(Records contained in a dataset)

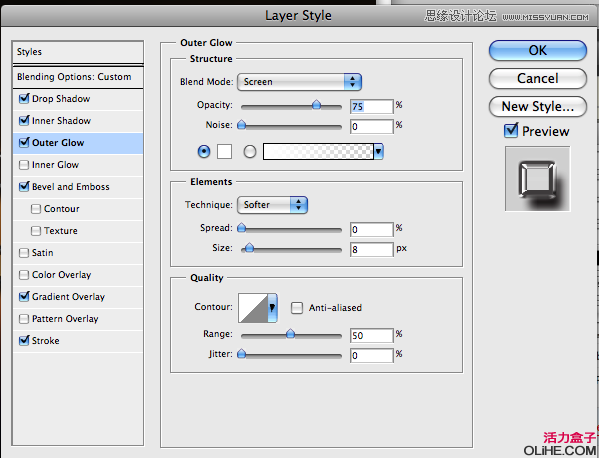Uncheck the Drop Shadow effect
Screen dimensions: 599x458
click(24, 99)
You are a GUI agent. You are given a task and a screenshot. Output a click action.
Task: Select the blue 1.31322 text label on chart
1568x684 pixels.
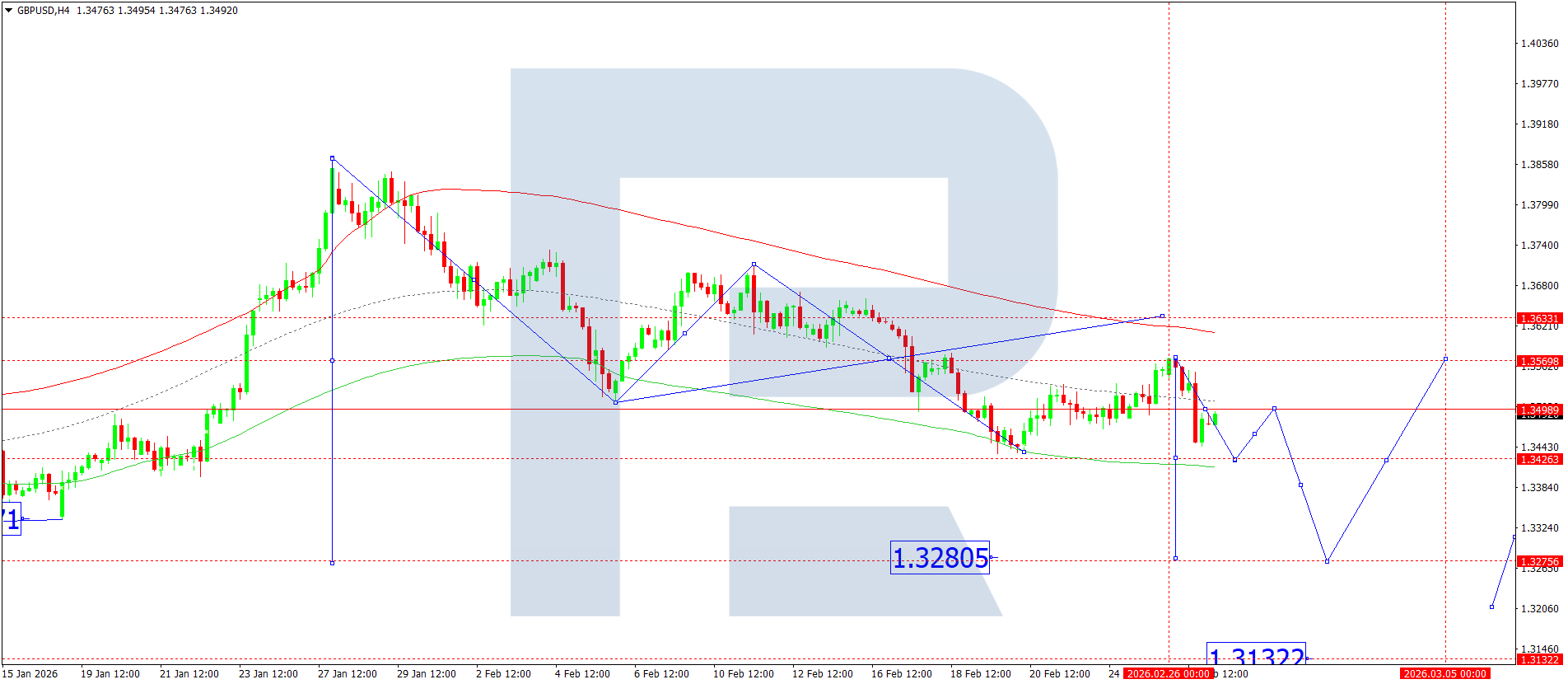[x=1256, y=655]
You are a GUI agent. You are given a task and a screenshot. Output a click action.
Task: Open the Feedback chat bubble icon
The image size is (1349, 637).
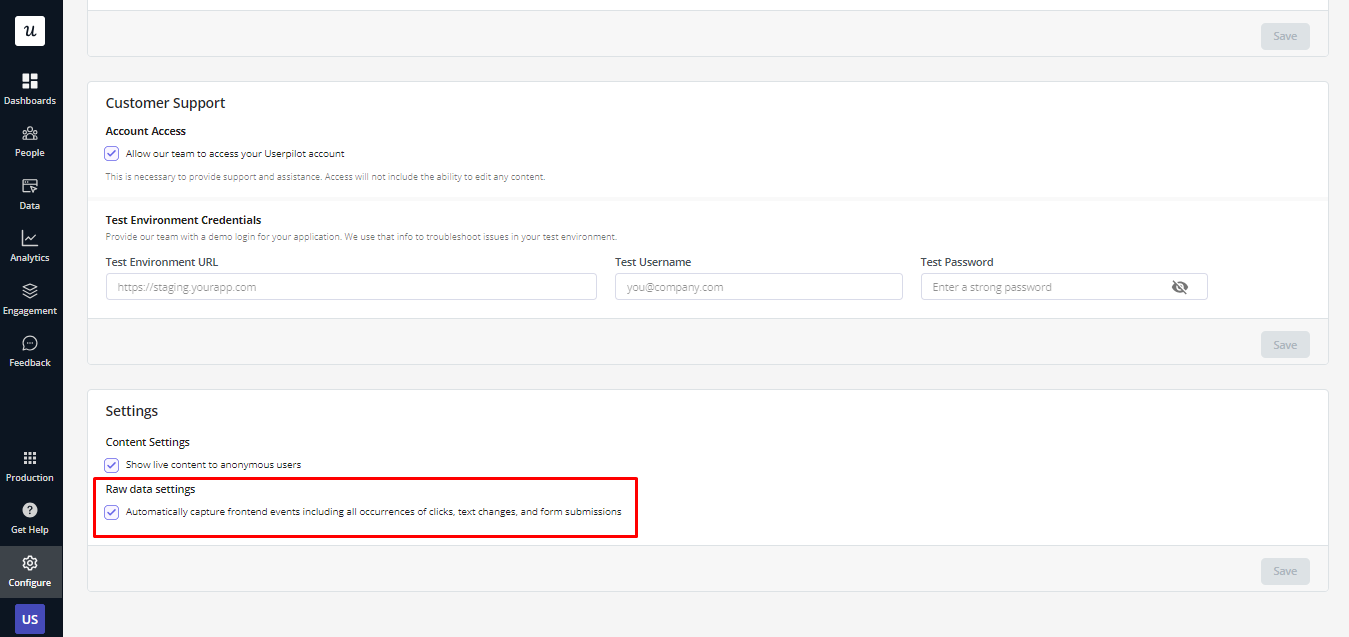pyautogui.click(x=30, y=343)
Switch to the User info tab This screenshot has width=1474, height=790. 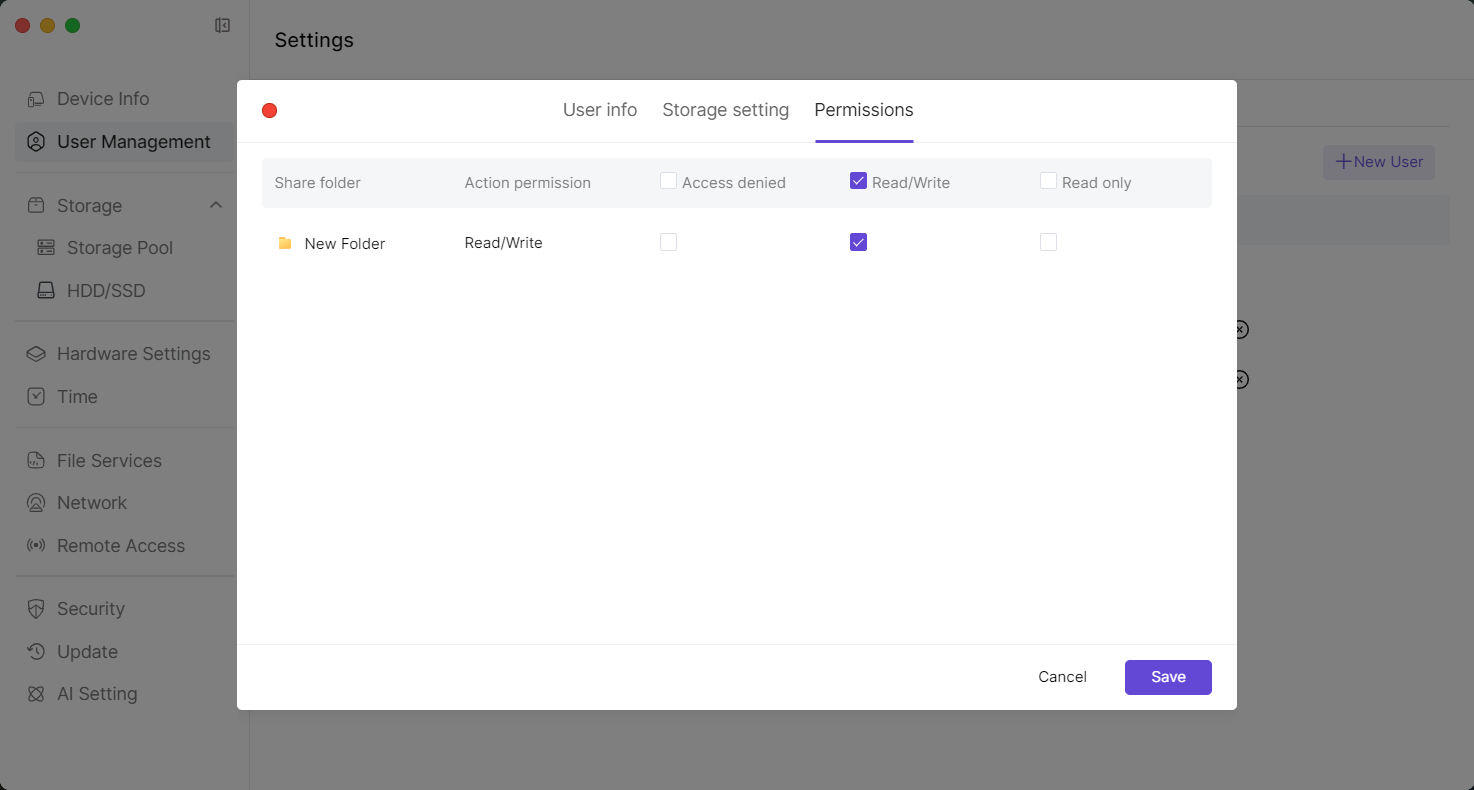[x=600, y=110]
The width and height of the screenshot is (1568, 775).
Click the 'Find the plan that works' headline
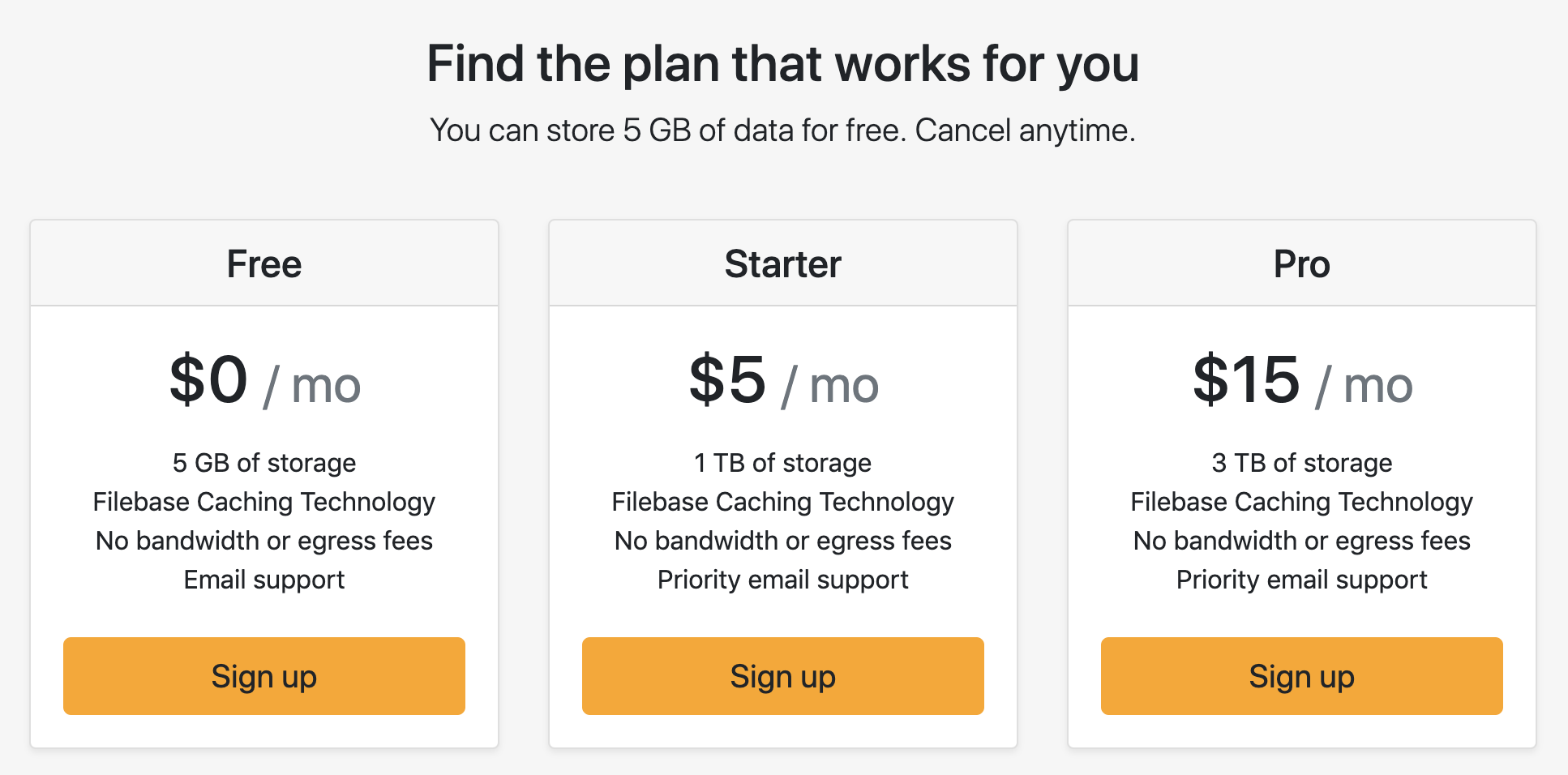click(x=782, y=64)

§ **Task goal**: Beginning with the line where "The width and" appears, restate word for word every line down to the last one in the data, but keep the pictures out.

§ **Written answer**:
The width and height of the screenshot is (1568, 775).
Click the 'Find the plan that works' headline
click(x=782, y=64)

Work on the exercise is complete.